Step 1. Let out your blinds all the way and place them on a nice flat surface.

Step 2. Cut the smaller tilt strings off on each side of your blinds (see picture below). Make sure you DO NOT cut the larger pull string! You can glide your scissors all the way down your blinds cutting as you go.




Step 3. Remove the plugs located at the bottom of your blinds. Then remove the entire bottom bar by cutting the tie in the string and set the bar and plugs aside.





Step 4. Do a little math and figure out how many pleats you would like to have in your shade. My shade has a pleat about every 7 inches so I needed to keep 4 of the blind slats. Set the leftover slats aside, and if you can come up with a project to use them with let me know!


Step 5. Before reinstalling the bottom bar, measure the length of your shade and make sure it is about the same length as your window (you may have to cut the lift strings if they are too long). When I did my measurements, I marked the length of the strings with a piece of tape so I would know exactly where to make my cut.


Step 6. Thread the strings back through the bottom bar and tie them off. Then re-insert the plugs. 



Your Blinds should now look something like this...

Step 7. Time to sew the shade! If needed, cut your fabric to the appropriate length (remember to add a couple of inches to each side of your fabric for the hem). 

Step 8. Sew a 1" to 2" hem on each side of your fabric. I didn't worry about sewing the top hem, I just glued it down later, which I will show you.



Step 9. Iron out all the wrinkles and edges of your fabric so it looks nice and clean! 

Step 10. Measure where you want each slat to go, mine are approximately 7" apart. I didn't have anyone to help me hold the slats while I glued them down, so I taped them in place until I was ready to glue. 



If you did what I did, and somehow measured your blind length wrong, you can adjust the strings at the top to fix it!

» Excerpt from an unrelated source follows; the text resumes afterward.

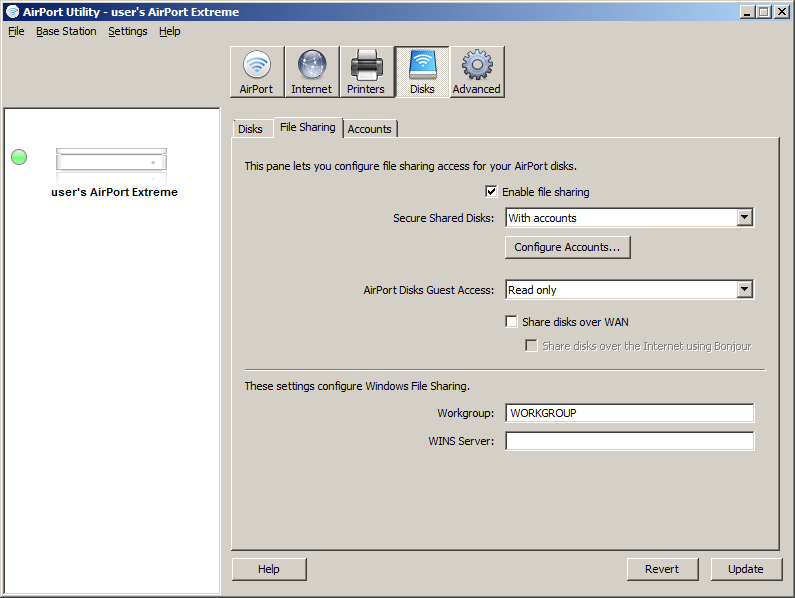Uncheck Enable file sharing checkbox

(491, 192)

Step 11. Fold over the top of your fabric making about a 2" hem and glue it to the top of the casing. Don't glue the fabric all the way to the edge of the casing, or you wont be able to insert it into the wall mounts.



Step 12. Glue the slats to the fabric using fabric glue (Not hot glue!) with the rounded convex side facing down toward the fabric. After I applied the glue I smoothed it out with my finger to make sure you couldn't see any bulging glue lines through the front of the shade. Press the slats down gently and wait for them to dry.

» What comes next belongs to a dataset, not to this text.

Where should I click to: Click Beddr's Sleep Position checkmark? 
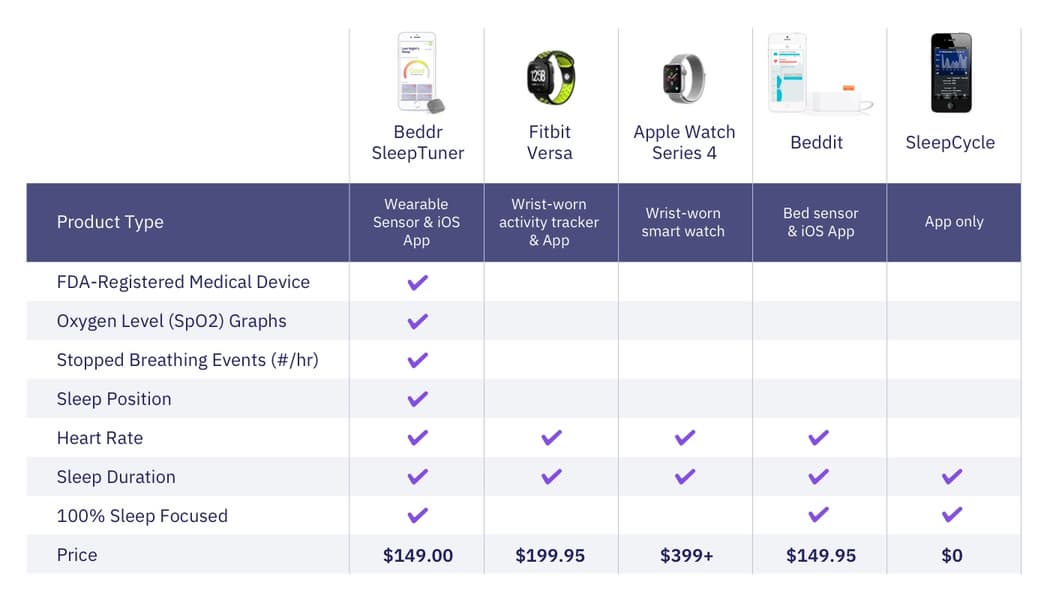418,399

Step 13. After everything has dried, install your shade according to the package directions of your vinyl blinds. Then have your husband creative a couple of groovy wooden pull cords instead of the plastic ones they come with. All he did was cut a couple of pieces of wood from a branch in our backyard, then drilled some holes down the center, and sanded the edges down.
Note: I cut a small hole at the top of fabric to run my pull cords through so they would hang over the shade. If you would rather the cords be out of site, leave them where they are. You will just have to reach back behind the shade to pull it up or down.

34 comments:

  1. Andrea, I love your blog! It's so cute. Just wanted to let you know it's awesome. :)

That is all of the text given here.